Homer Martínez

Personal information
- Full name: Homer Enrique Martínez Yepez
- Date of birth: 6 October 1997 (age 28)
- Place of birth: Malambo, Colombia
- Height: 1.85 m (6 ft 1 in)
- Positions: Defensive midfielder; centre-back;

Team information
- Current team: Deportes Tolima (on loan from Juárez)
- Number: 14

Youth career
- Independiente Medellín
- Barranquilla

Senior career*
- Years: Team / Apps / (Gls)
- 2016: Junior / 0 / (0)
- 2017–2018: Barranquilla / 54 / (5)
- 2019: Junior / 7 / (0)
- 2019: Barranquilla / 10 / (0)
- 2020: Atlético Bucaramanga / 20 / (0)
- 2021–2024: Junior / 100 / (2)
- 2024–2025: Independiente Medellín / 30 / (1)
- 2025–: Juárez / 18 / (0)
- 2026–: → Deportes Tolima (loan) / 0 / (0)

International career^{‡}
- 2022–: Colombia / 1 / (0)

= Homer Martínez =

Colombian footballer (born 1997)

Homer Enrique Martínez Yepez (born 6 October 1997) is a Colombian footballer who plays as a defensive midfielder for Liga DIMAYOR club Deportes Tolima, on loan from Liga MX club Juárez.

==Career==
===Club career===
In 2016, Martínez had a spell at Atlético Junior. However, he only reached one game with the first team as an unused substitute, before he returned to Barranquilla. He became a regular player at Barranquilla in the 2017 and 2018 seasons in Categoría Primera B. Due to his good performances, he was invited to a two-week trial by Mexican club C.F. Pachuca in November 2018. However, he returned to Barranquilla without a contract.

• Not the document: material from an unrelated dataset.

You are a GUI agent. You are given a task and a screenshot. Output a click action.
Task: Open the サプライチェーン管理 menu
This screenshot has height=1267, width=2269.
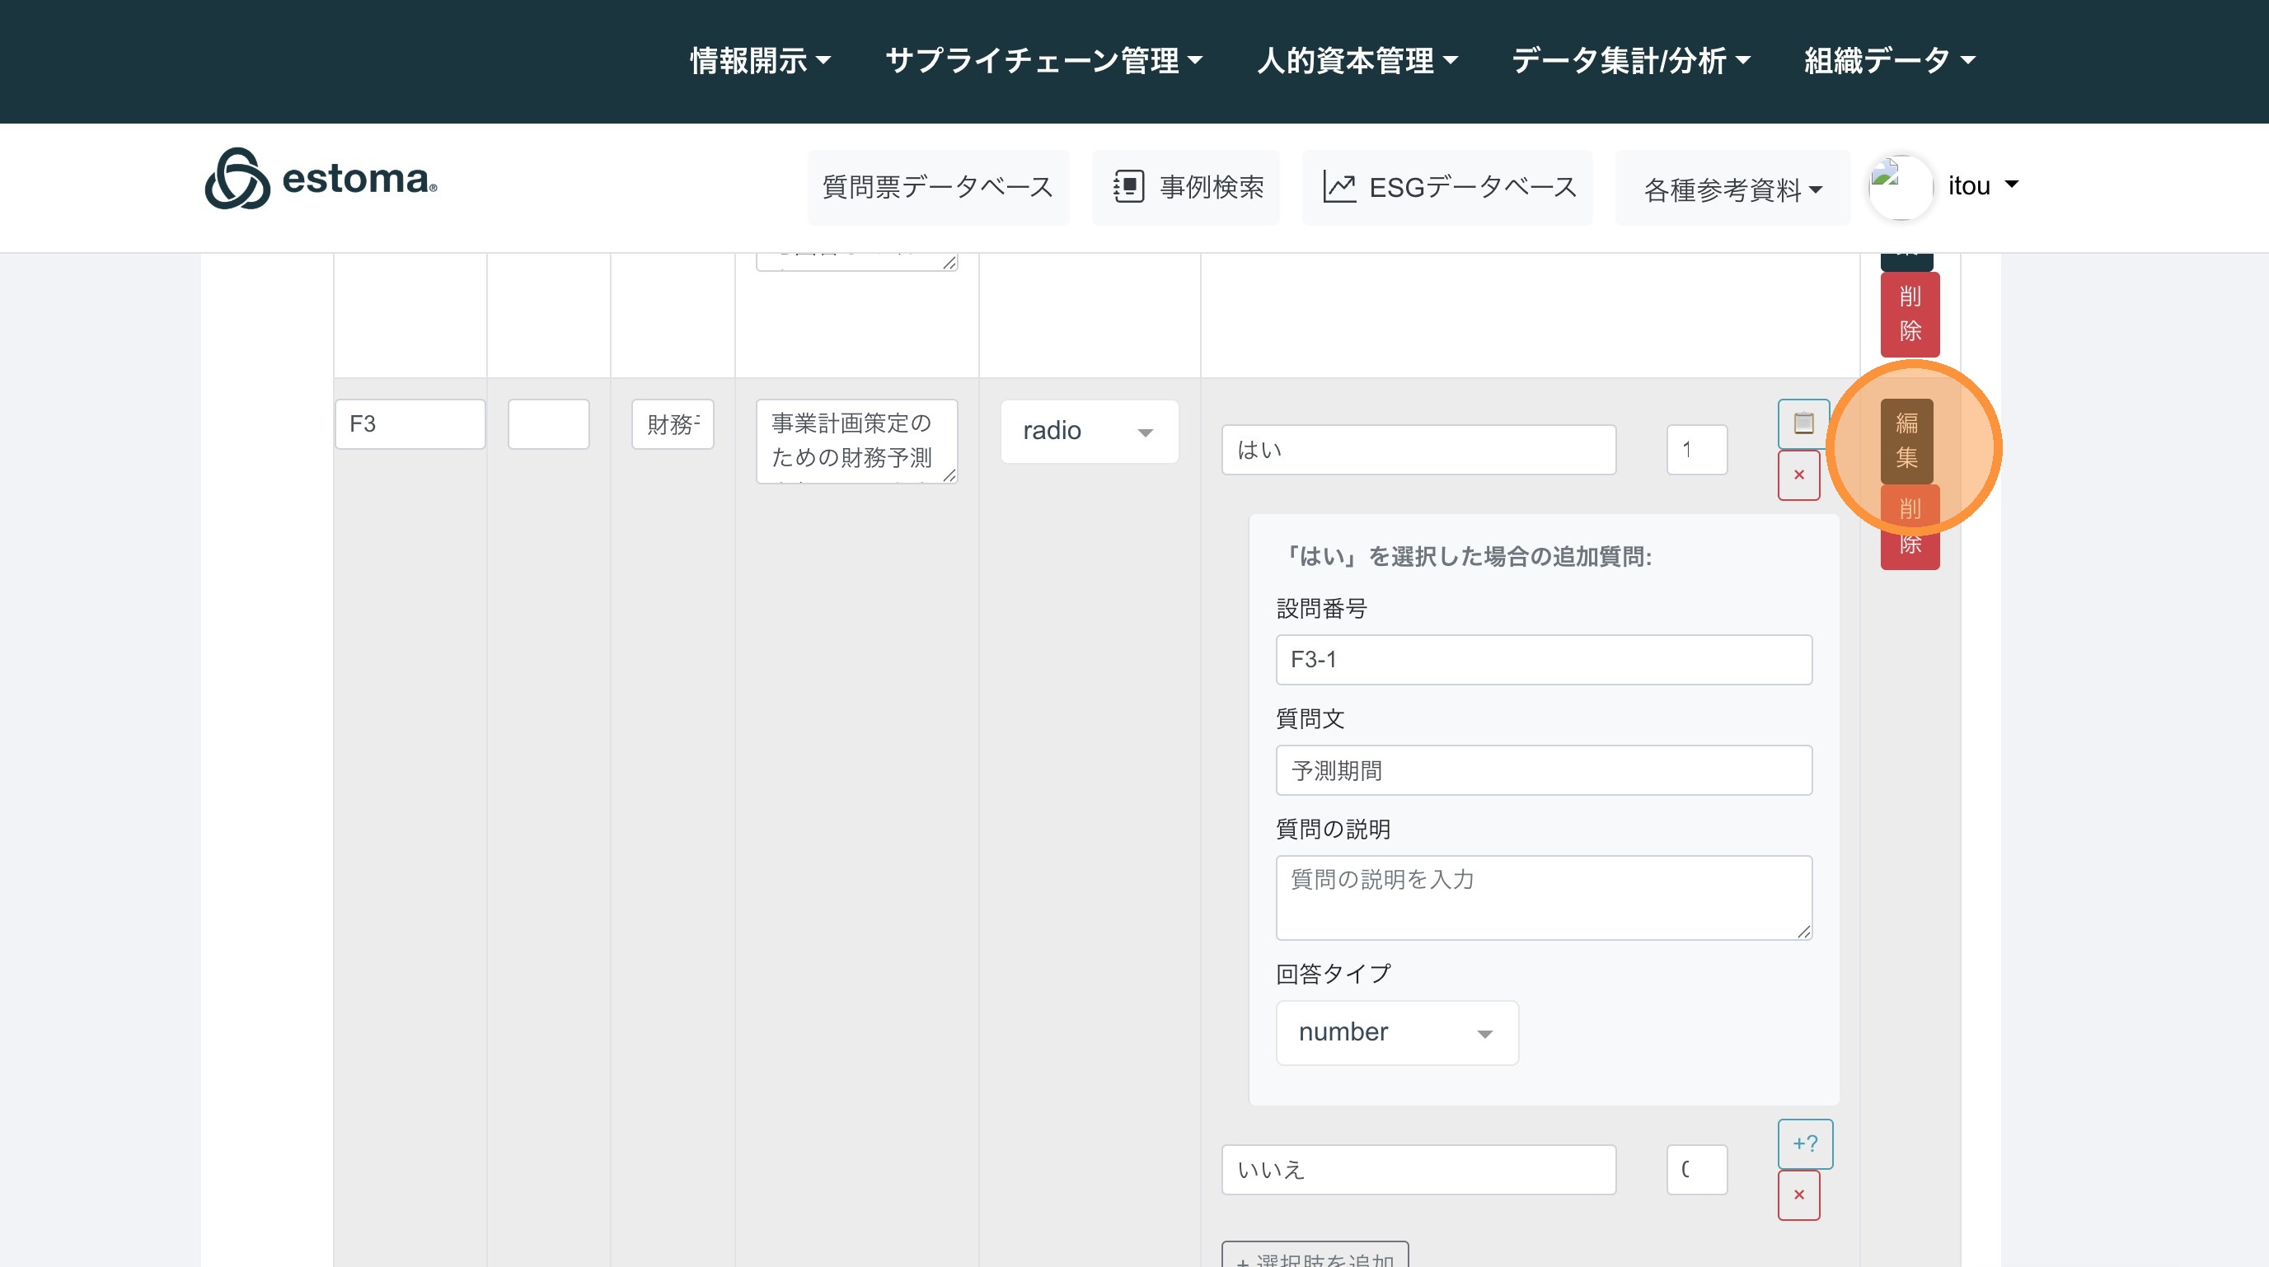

After a trial period in January 2019, he returned to Atlético Junior, signing a one-year deal in February 2019. In the summer 2019, he was close to join Rionegro Águilas on loan, but no agreement was finally reached and he then once again returned to Barranquilla. In September 2019 it was also reported, that Cypriot club, Pafos FC, had presented an offer for him.

On 13 January 2020 it was confirmed, that Martínez had joined Atlético Bucaramanga for the 2020 season. At the end of 2020, Martínez signed a deal with his former club Atlético Junior for the 2021 season.

On 18 July 2024, Homer Martínez joined Independiente Medellín, the club he played for as a youth, where he signed a three-year contract.

==International career==
Martínez made his debut for the Colombia national team on 16 January 2022 in a 2–1 home win over Honduras.